Reputation: 1806
I have a dataset with a column that I always expect to have the same value. It indicates a data schema version, so I know I am deserialising my data correctly. How can I ensure I am alerted if there is a value with a different schema version?
data | version |
---|---|
{"key":"value"} | 1 |
{"key":"value2"} | 1 |
(if there is a row where version != 1, I want to alert)
Upvotes: 0
Views: 272
Reputation: 1806
You can do this by using the Spark assert_true function.
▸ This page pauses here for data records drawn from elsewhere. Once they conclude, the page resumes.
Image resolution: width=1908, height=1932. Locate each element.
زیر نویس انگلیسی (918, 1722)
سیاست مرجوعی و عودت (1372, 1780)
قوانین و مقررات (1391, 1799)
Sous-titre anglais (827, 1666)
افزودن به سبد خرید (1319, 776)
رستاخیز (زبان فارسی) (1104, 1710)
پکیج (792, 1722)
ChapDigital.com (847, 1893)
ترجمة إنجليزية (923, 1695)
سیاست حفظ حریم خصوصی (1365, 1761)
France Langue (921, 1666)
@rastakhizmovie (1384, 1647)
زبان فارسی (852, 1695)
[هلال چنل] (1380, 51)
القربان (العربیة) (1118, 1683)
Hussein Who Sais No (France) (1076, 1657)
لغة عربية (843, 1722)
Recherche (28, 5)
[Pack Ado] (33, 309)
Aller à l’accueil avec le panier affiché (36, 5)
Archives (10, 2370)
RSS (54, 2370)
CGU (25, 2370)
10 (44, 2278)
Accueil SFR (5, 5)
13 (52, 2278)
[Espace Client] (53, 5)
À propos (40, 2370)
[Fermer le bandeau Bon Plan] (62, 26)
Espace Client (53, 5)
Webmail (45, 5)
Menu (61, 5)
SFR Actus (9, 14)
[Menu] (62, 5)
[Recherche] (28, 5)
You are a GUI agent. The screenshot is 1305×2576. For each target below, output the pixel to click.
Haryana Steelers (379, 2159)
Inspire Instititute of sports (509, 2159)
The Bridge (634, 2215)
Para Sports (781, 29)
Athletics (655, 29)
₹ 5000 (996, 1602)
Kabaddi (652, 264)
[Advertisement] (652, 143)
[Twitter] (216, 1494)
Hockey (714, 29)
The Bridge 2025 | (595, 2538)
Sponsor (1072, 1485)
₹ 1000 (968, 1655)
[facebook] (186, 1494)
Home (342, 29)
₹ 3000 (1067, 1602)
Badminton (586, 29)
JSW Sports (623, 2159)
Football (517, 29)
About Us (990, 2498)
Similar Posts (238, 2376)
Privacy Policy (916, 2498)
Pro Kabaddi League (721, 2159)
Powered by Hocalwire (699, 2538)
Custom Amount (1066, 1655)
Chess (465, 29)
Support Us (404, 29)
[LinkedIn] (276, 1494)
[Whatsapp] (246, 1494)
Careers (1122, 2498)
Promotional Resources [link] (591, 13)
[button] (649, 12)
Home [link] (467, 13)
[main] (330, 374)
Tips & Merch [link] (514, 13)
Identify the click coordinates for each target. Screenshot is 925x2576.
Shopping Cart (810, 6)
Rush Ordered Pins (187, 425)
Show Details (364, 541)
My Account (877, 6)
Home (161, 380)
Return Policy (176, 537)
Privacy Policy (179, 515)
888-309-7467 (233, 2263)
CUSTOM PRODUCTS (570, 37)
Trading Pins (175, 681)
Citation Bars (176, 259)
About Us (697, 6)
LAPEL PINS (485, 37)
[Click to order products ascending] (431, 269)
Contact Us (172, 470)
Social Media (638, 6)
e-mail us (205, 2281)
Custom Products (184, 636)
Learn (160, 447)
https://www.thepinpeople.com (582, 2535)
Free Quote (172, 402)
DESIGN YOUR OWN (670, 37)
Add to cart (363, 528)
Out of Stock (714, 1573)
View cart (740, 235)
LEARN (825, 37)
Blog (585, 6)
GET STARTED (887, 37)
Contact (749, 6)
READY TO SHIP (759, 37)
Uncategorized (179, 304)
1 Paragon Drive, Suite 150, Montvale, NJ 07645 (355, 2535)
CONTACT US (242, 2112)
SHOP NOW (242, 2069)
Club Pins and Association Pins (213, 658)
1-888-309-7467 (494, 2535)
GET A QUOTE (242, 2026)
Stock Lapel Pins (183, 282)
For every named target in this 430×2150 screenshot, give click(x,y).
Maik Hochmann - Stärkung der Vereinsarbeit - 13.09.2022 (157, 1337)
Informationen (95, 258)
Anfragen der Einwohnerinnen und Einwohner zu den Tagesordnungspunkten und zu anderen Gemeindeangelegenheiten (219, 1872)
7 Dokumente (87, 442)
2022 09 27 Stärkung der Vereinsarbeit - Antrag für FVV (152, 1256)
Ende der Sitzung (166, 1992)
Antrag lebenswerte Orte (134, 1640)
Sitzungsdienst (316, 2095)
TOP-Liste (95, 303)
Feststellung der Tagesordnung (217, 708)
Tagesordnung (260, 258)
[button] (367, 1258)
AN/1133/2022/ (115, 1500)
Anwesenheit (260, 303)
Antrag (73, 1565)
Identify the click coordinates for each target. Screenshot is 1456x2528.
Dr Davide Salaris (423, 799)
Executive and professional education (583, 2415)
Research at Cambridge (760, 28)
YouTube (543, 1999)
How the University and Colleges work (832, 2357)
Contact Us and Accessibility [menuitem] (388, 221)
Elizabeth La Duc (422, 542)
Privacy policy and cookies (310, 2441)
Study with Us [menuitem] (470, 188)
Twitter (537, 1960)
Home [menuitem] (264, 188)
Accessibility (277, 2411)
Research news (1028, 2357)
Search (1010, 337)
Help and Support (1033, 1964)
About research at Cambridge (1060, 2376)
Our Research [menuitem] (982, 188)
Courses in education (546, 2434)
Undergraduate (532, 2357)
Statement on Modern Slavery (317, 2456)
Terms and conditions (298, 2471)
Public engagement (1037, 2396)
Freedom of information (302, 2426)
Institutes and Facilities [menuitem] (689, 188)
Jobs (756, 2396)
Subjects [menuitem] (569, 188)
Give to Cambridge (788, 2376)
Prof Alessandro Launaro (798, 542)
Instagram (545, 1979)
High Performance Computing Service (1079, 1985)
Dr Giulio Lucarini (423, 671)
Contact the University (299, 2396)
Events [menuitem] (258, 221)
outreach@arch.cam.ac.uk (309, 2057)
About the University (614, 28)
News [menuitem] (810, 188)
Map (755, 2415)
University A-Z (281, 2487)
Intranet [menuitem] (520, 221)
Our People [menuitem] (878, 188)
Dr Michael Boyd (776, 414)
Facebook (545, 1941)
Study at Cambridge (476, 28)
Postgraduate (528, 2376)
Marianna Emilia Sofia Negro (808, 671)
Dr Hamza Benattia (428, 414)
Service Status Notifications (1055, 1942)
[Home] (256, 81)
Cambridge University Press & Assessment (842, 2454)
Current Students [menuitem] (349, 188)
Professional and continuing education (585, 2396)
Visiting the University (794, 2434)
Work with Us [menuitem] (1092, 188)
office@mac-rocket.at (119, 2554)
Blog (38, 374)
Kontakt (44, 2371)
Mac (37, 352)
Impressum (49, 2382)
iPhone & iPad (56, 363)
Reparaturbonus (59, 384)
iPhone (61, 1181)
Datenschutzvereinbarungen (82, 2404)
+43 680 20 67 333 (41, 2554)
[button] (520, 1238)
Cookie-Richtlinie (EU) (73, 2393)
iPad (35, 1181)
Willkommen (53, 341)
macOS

If you use this function on a dropped column though, Spark will 'optimise' away the expectation so coalesce it with a column that contributes to the output.
For example:
from transforms.api import transform_df, Input, Output
from pyspark.sql import functions as F, types as T
@transform_df(
Output("/path/to/output"),
source_df=Input("/path/to/input"),
)
def compute(source_df):
return (
source_df
# assert the version is consistent
.withColumn("data", F.coalesce(F.expr("assert_true(version = '1')"), "data"))
.drop("version")
# parse the data, knowing we can expect the correct schema
.withColumn("data", F.from_json(F.col("data"), T.StructType([
T.StructField("key", T.StringType())
]))
)
Upvotes: 0
Reputation: 1806
You can do this using data expectations, if validating the version at the end or beginning of a transform is suitable for your needs. For example:
from transforms.api import transform_df, Input, Output, Check
from pyspark.sql import functions as F, types as T
from transforms import expectations as E
@transform_df(
Output("/path/to/output"),
source_df=Input("/path/to/input", checks=[
# assert the version is consistent
# usually you'd put checks on the output dataset
# so this might be better placed where the input is created
Check(E.col("version").equals(1), "version: equals 1")
]),
)
def compute(source_df):
return (
source_df
.drop("version")
# parse the data, knowing we can expect the correct schema
.withColumn("data", F.from_json(F.col("data"), T.StructType([
T.StructField("key", T.StringType())
]))
)
Upvotes: 0